From League of the South:
What is States' Rights? Part 6
by Mike Crane
Morganton, Georgia
“Our Rights are like a cookie, no matter how big the cookie and how small the bites, eventually you run out of cookie”
In Part 1 of this series a concept was presented that runs a bit contrary to current public conception – that the term States’ Rights can be used more for partisan benefit than a true effort to protect the God-Given Rights of the people. Part 2 demonstrated that as early as 1801 incursions attacking American Liberty and State’s Rights had already started and have continued to this day. Part 3 gave details on an obvious expansion of central government powers (authority) by legislative action. Part 4 began listing the causes of the failure of State’s Rights. Part 5 and this article continue listing the causes of the failure of States Rights.
Part 6 is the second continuation of: Cause # 2: Misconceptions about original Constitution of 1787 (prior to Bill of Rights) from Parts 4 and 5.
As a brief recap on the debate concerning the Virginia Plan (See Parts 4 & 5), a model for a “national” government, Mr. Morris of Pennsylvania clearly explained the difference between a federated and a national government as follows:
Mr. Govr. Morris explained the distinction between a federal and national, supreme, Govt.; the former being a mere compact resting on the good faith of the parties; the latter having a compleat and compulsive operation. He contended that in all Communities there must be one supreme power, and one only.
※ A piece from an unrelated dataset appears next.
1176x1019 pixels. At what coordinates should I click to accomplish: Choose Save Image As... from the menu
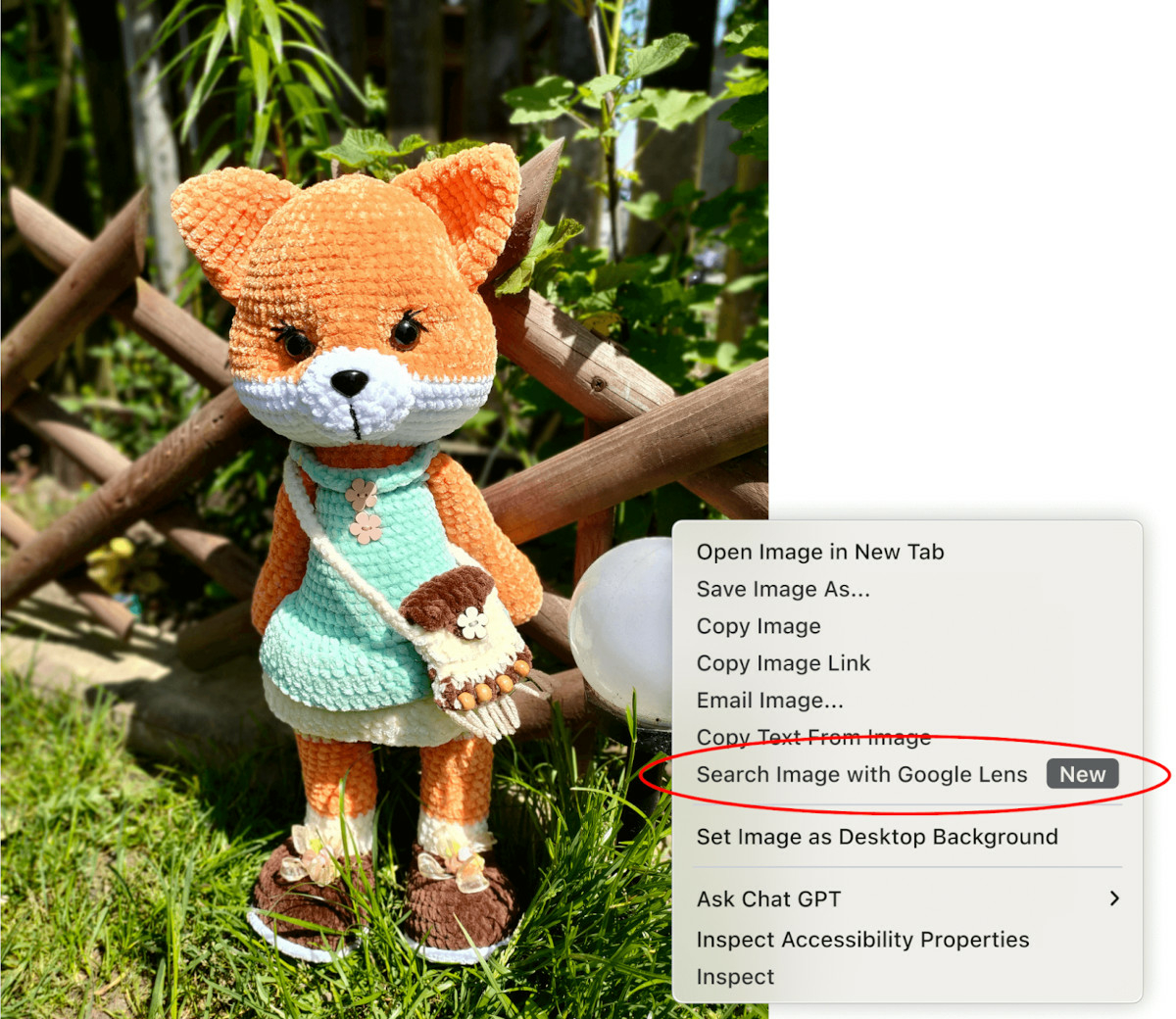click(782, 589)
Now let’s look at the continuing debate to further clarify the actions of the Framer’s of the Constitution of The United States.
Mr Sherman1 who took his seat today, admitted that the Confederation had not given sufficient power to Congs. and that additional powers were necessary; particularly that of raising money which he said would involve many other powers. He admitted also that the General & particular jurisdictions ought in no case to be concurrent.
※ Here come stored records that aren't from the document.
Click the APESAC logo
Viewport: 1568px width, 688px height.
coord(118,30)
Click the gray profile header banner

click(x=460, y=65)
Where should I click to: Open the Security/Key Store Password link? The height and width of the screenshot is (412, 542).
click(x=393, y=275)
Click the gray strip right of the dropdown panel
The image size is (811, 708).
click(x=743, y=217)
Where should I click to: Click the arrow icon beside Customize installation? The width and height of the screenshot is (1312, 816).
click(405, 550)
Mr. Sherman is basically agreeing with Mr. Morris in that the General (central government) and particular (State governments) jurisdictions should not be concurrent. But all delegates were not of a like mind on this issue. What follows is an effort or parliamentary move to remove the word “national.”
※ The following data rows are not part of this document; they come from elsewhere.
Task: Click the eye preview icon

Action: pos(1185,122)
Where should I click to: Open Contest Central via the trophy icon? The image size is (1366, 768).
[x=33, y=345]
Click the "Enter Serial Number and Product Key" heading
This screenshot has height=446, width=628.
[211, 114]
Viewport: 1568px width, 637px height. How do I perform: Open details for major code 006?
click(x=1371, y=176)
It was moved by Mr. Read,2 2ded. by Mr. Chs. Cotesworth Pinkney, to postpone the 3d. proposition last offered by Mr. Randolph viz that a national Government ought to be established consisting of a supreme Legislative Executive and Judiciary, in order to take up the following,—viz. “Resolved that in order to carry into execution the Design of the States in forming this Convention, and to accomplish the objects proposed by the Confederation a more effective Government consisting of a Legislative, Executive and Judiciary, ought to be established.”
Mr. Read moved and seconded by Mr. Pinkney to replace the word “national” with “effective” and eliminate the word “supreme.”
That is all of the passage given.